───── Документ ─────

Мемуары - Эмма Герштейн
Шрифт:
Интервал:
Закладка:
В Москве шел французский фильм «Тереза Ракен» (по мотивам романа Золя, но на материале XX в.). Картина всем нам нравилась. В театральном доме Ардовых много и профессионально говорили об игре актеров, Анна Андреевна охотно присоединилась ко мне: «А вы заметили, как она вышла из машины?» Анна Андреевна имела в виду те кадры, где в полицейской машине Терезу (ее играла Симона Синьоре) везут на место преступления. Пустынный пейзаж, железнодорожные пути… Тереза ставит ногу в элегантной туфле прямо в глубокую лужу и даже не вздрагивает. Идет вперед как сомнамбула.
Такие детали всегда волновали Ахматову. Без них искусство было для нее мертво.
Некоторые слушатели не понимали Одиннадцатую симфонию Шостаковича. Но Ахматова горячо защищала новый опус композитора: «У него революционные песни то возникают где-то рядом, тот проплывают вдалеке в небе… вспыхивают как зарницы… Так и было в 1905 году. Я помню».
Она помнила не только первую революцию, но и более ранние времена. Как-то в «каюте» на Ордынке она описывала мне дом, в котором жила с родителями в Царском Селе, и упомянула о местной почтовой станции. Не знаю почему, почту там развозили на лошадях. Анна Андреевна рассказала, с каким восторгом она со своей нянькой наблюдала, как ямщики выбрасывали из саней тяжелые тюки с корреспонденцией и с особым стуком кидали на пол станционной избы. «Ямщиков брали из Кирасирского или Гренадерского полков», – задумчиво припоминала она. Вскоре я узнала этих силачей в «Царскосельской оде», написанной Ахматовой в Комарове в 1961 году:
А на розвальнях правилВeликан-кирасир.
Несмотря на авторский подзаголовок «девятисотые годы», кажется мне, что и этот великан, и цыганка с постоялого двора, и солдатская шутка забрели в «Царскосельскую оду» из девяностых, когда Аня Горенко расхаживала со своей любопытной нянькой по удивительному городу.

───── Строки данных ─────

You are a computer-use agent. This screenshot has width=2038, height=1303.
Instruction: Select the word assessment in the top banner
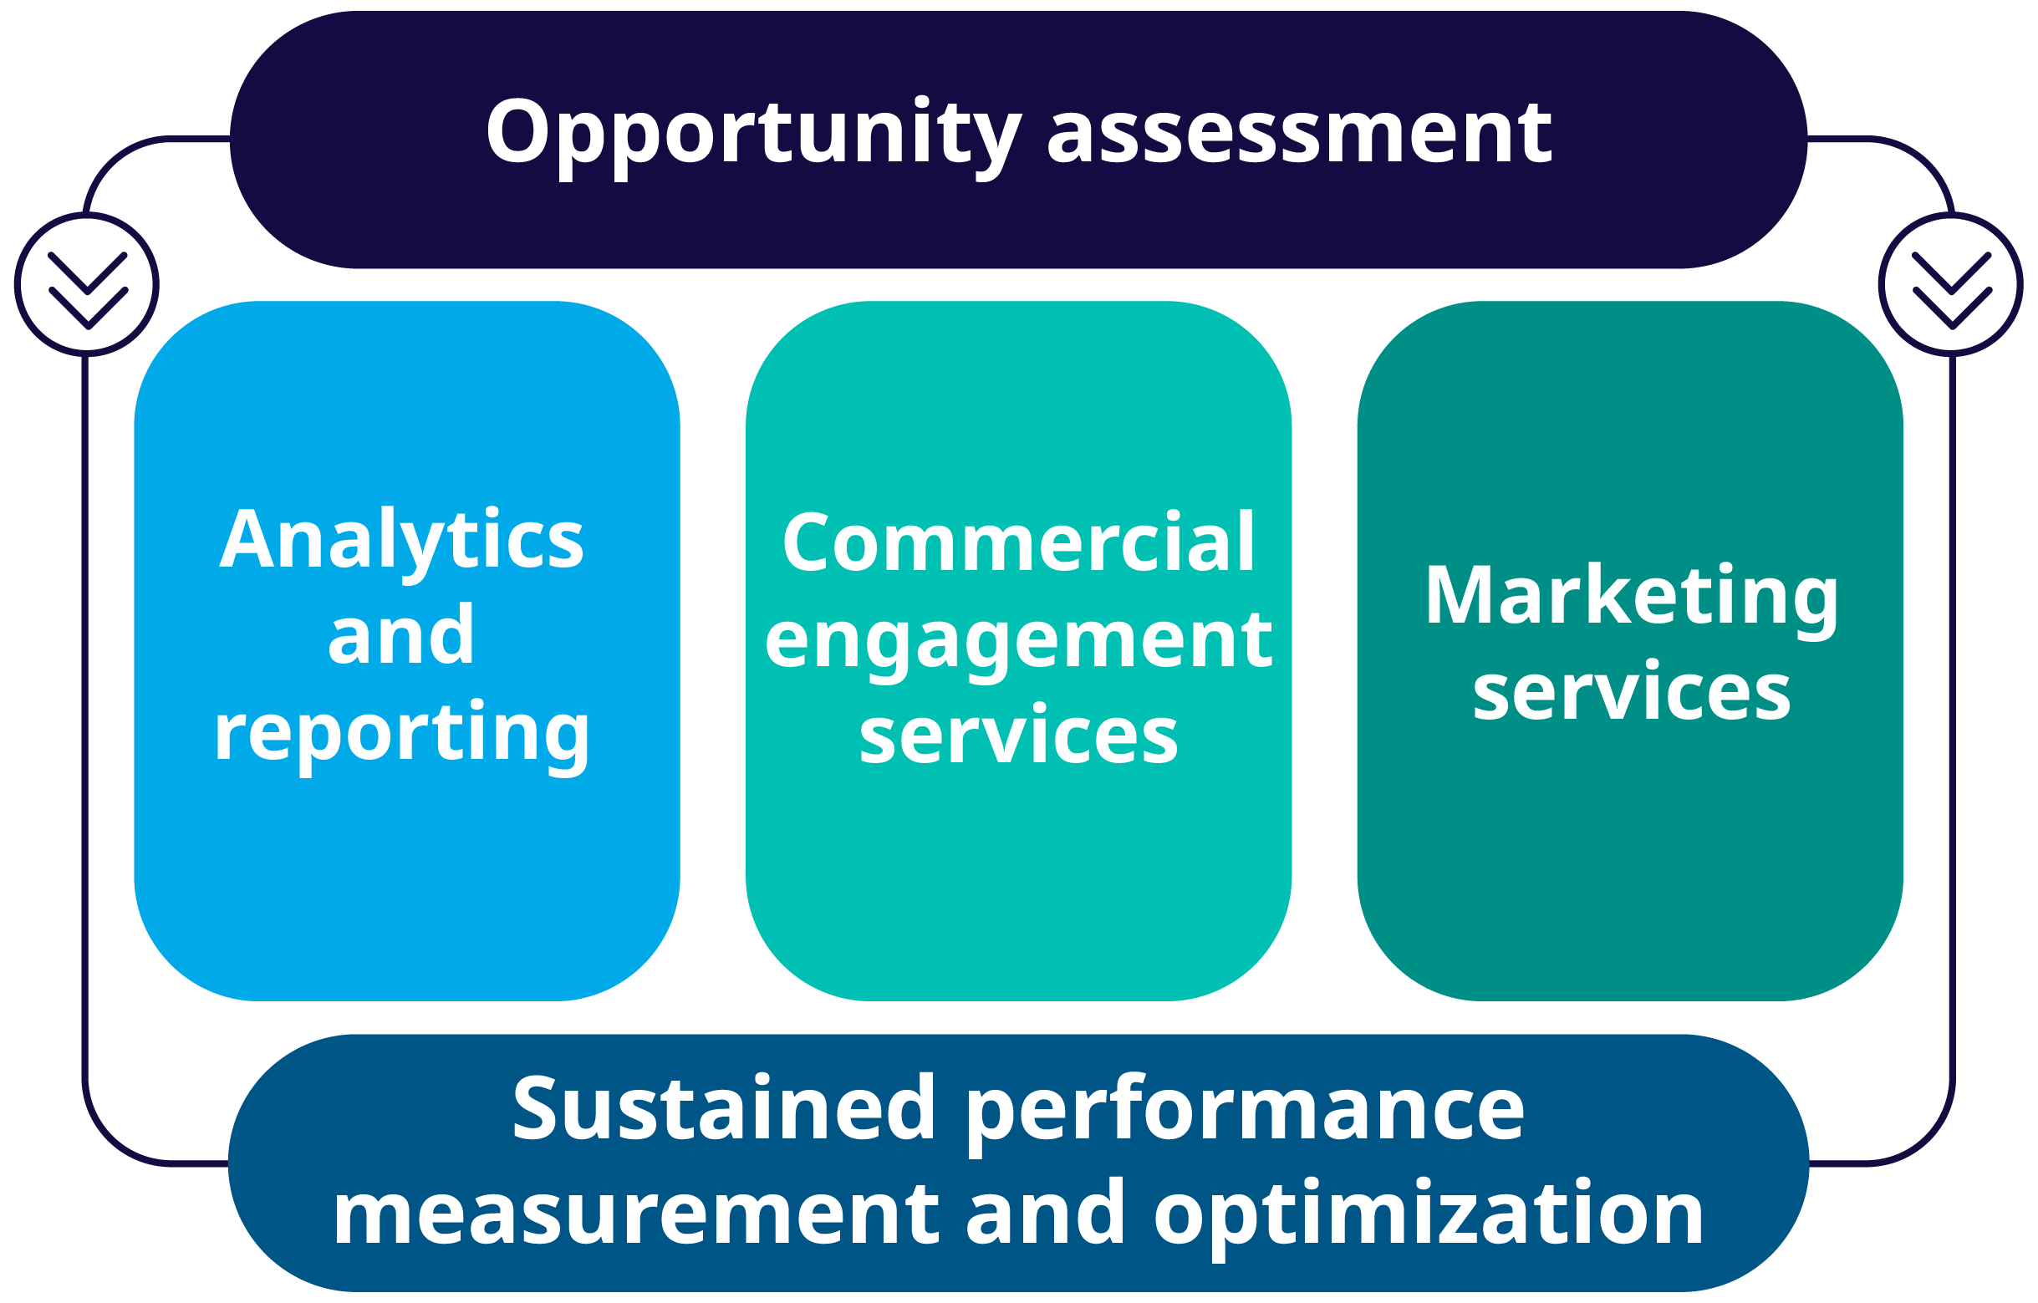pos(1299,135)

─────

** Требования **
Извлеките из текста воспоминаний без изменений фрагмент от «Она помнила не» до «на розвальнях правилВeликан-кирасир.». Отвечайте, опираясь только на текст воспоминаний.

** Полный ответ **
Она помнила не только первую революцию, но и более ранние времена. Как-то в «каюте» на Ордынке она описывала мне дом, в котором жила с родителями в Царском Селе, и упомянула о местной почтовой станции. Не знаю почему, почту там развозили на лошадях. Анна Андреевна рассказала, с каким восторгом она со своей нянькой наблюдала, как ямщики выбрасывали из саней тяжелые тюки с корреспонденцией и с особым стуком кидали на пол станционной избы. «Ямщиков брали из Кирасирского или Гренадерского полков», – задумчиво припоминала она. Вскоре я узнала этих силачей в «Царскосельской оде», написанной Ахматовой в Комарове в 1961 году:
А на розвальнях правилВeликан-кирасир.